# Scan-Then-Extremum-Seek for Photometric Mirror Alignment Without Target Position Access

*Draft v1 — full prose against PAPER_OUTLINE_v0.md, tightened for RA-L 6-page budget.*

---

## Abstract

Mirror alignment as indirect control: a 2-DoF pole steers a reflected beam
from a ceiling laser onto a designated photodetector, given only an
eight-detector floor ring and joint proprioception. We propose a three-phase
scan-then-extremum-seek controller — a Lissajous joint-space scan locates
the empirical maximum, a short dwell settles the joints, and a perturb-and-
observe ESC loop refines the lock.
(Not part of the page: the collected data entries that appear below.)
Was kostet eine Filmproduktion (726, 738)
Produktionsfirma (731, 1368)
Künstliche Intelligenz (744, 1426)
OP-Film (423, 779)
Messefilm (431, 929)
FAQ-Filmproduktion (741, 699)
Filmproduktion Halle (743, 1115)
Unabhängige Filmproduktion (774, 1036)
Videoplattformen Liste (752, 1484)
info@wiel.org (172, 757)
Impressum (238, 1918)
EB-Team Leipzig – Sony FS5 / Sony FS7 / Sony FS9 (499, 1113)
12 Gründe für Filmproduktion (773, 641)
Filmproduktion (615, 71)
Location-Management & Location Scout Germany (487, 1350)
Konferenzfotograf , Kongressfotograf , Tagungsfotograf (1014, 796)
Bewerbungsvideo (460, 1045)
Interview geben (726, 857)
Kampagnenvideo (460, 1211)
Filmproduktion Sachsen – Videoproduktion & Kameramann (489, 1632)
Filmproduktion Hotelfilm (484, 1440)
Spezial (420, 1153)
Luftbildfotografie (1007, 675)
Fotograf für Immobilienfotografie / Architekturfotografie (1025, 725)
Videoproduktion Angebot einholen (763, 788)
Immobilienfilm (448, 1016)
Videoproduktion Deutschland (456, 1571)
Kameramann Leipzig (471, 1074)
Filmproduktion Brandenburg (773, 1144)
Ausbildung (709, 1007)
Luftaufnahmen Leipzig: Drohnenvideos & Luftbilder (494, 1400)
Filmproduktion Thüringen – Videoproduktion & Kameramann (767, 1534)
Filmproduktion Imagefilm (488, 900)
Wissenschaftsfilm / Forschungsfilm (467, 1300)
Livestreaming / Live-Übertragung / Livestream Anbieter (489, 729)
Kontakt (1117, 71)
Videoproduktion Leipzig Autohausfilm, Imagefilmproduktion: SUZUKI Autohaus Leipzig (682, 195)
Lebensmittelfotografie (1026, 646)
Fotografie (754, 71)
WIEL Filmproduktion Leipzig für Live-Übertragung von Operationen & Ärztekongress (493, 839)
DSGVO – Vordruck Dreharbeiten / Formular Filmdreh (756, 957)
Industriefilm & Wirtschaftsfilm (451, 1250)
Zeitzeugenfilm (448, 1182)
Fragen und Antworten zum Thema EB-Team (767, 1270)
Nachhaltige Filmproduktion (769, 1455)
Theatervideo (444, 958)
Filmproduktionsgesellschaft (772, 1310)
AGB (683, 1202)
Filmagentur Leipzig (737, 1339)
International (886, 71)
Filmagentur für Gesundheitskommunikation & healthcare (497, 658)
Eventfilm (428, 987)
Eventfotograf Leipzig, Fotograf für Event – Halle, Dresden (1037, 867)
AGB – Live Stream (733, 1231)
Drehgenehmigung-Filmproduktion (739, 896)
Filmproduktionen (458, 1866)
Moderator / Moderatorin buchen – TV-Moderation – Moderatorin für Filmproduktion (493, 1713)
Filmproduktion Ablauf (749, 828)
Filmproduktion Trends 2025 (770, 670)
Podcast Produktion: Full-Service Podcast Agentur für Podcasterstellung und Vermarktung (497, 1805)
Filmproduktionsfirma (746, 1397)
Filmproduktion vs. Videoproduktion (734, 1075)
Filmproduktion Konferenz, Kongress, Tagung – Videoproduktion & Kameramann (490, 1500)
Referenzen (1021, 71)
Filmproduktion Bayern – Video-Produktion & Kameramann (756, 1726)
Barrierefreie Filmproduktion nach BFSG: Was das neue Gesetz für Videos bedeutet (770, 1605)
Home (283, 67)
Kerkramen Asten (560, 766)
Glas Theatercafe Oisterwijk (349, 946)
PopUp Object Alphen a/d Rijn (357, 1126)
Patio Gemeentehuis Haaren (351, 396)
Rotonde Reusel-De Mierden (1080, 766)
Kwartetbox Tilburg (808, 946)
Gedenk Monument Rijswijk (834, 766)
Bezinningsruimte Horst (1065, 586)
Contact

On 30 matched MuJoCo scenes the
photometric controller reaches terminal target intensity 0.945,
statistically indistinguishable from an analytic oracle at 0.936
(Mann-Whitney $U = 526$, $p = 0.26$), and above a noisy-oracle baseline at
0.911 ($p = 0.003$). The cost is convergence time: 188 steps vs. 11.5. A
five-stressor sweep confirms the equality under detector noise, beam width,
scan duration, and laser height, but breaks at joint limits below 1.2 rad.

## 1. Introduction

Many alignment problems deny the controller Cartesian knowledge of the
target. Laser interferometer alignment, photonic-package beam steering,
antenna pointing under occlusion, and end-effector positioning for
marker-less soft robots share a structure: a scalar quantity is observable
(a power-meter reading, a coupling efficiency), but the target's spatial
position is not. Direct-observation control is an upper bound, not a
deployable strategy.

Extremum-seeking control [Krstic & Wang, 2000] is the classical response.
A small dither perturbs the input, demodulation recovers a gradient
estimate, and a slow loop ascends the gradient; multi-input variants use
incommensurate dithers per channel [Ariyur & Krstic, 2003]. ESC has
stability guarantees near the optimum but assumes the controller starts
inside the basin. In multi-DoF embodied tasks the basin is small and the
seed is not given.

We present a scan-then-extremum-seek architecture that handles acquisition
and refinement in one controller. A brief Lissajous scan covers the joint
workspace and records the highest target intensity observed; the carrier
jumps to that maximum and an ESC loop refines. We instantiate the
architecture on a MuJoCo mirror-alignment task and compare against an
analytic target-aware oracle, the same oracle with 5 cm of position noise,
and a random lower bound. The photometric controller matches the oracle's
terminal alignment at the cost of ~16× longer convergence. A five-stressor
sweep documents the operating envelope; the only failure mode is tight
joint limits, where the optimum lies outside reachability.

## 2. Related work

**Extremum-seeking control.** Krstic & Wang [2000] established ESC as a
principled controller for SISO unimodal landscapes; multi-input variants
[Ariyur & Krstic, 2003] use incommensurate dither frequencies to decouple
per-channel gradient estimates. The literature predominantly addresses
local stability around an optimum the controller is already near; global
acquisition is left to a separate seeding mechanism. Our SCAN phase is
one such mechanism, specialized to bounded workspaces.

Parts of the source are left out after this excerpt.